Now, I also have an interest in climate change - have had for years. Some events in the recent past of my D&D campaign world have led to a bit more research into this (although to reassure my players, I have no intentions of drowning the world).
Drawing all these together is making me interested in looking at the possibilties coming from climate change in the near future. Plenty of publications are predicting that as global temperatures rise, and the polar icecaps melt, that sea-level worldwide will rise. There's been, as far as I can see, remarkably little treatment of this in science fiction.
It's an area ripe for exploitation, though. You have to consider, first, the simple effect of reducing the landmass available to humanity. Places like the Netherlands and Denmark are in big trouble immediately, if they're not just gone. All the coastal cities in the world will have to evacuate - London, New York, Tokyo, San Francisco. That's a lot of people to move elsewhere.
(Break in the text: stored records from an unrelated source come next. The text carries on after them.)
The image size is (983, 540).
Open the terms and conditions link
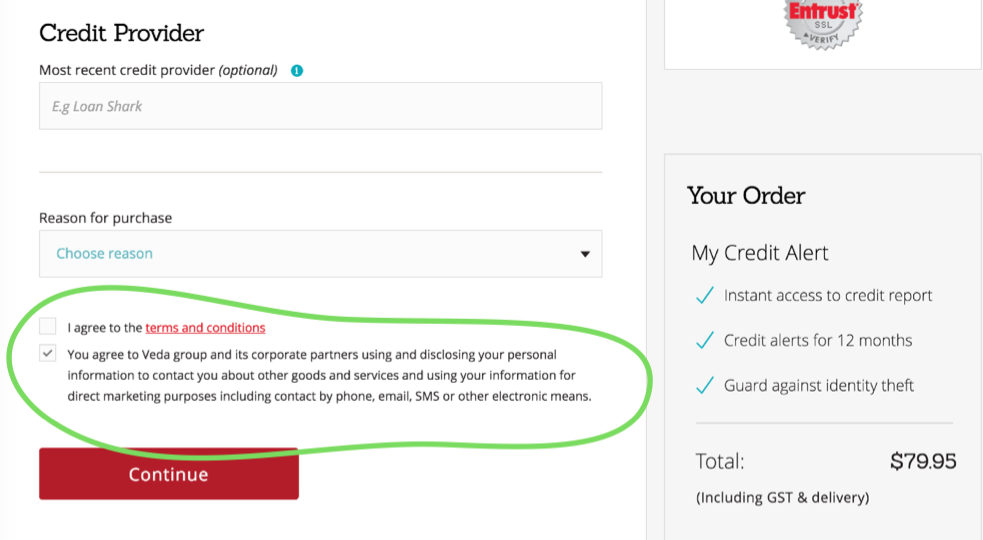[x=205, y=328]
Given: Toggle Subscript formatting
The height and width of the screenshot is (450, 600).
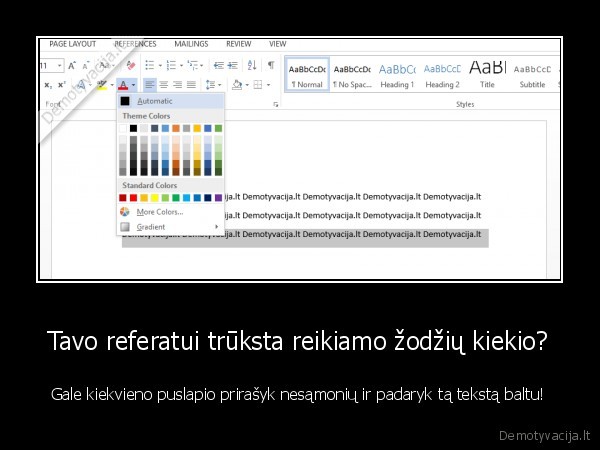Looking at the screenshot, I should [x=48, y=86].
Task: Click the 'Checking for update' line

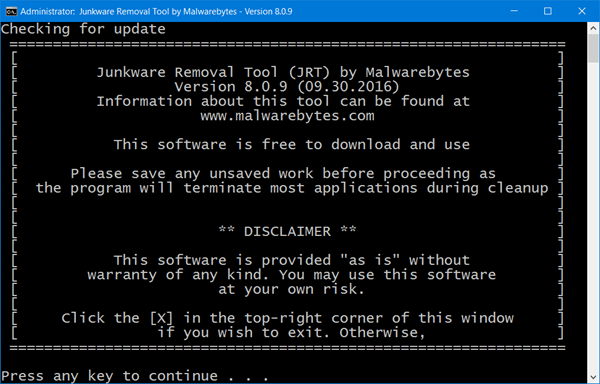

Then there are the long-term effects on culture. In this case, people moved could really never go home. It's just not there anymore. There'd be blame assigned all over the place, but there's no one set of shoulders to place it on, not even one nation. There'd be wars of guilt and blame, in words if not in actions.
Tall buildings would become even more important, both as ways to house the displaced, and as the lone monuments still visible - and maybe usable - in the sunken cities. Underground, or underwater habitats would have to be considered. Architectural salvage would be presented with growth opportunities like never before.
So is there science-fiction out there dealing with this, or is everyone avoiding the question?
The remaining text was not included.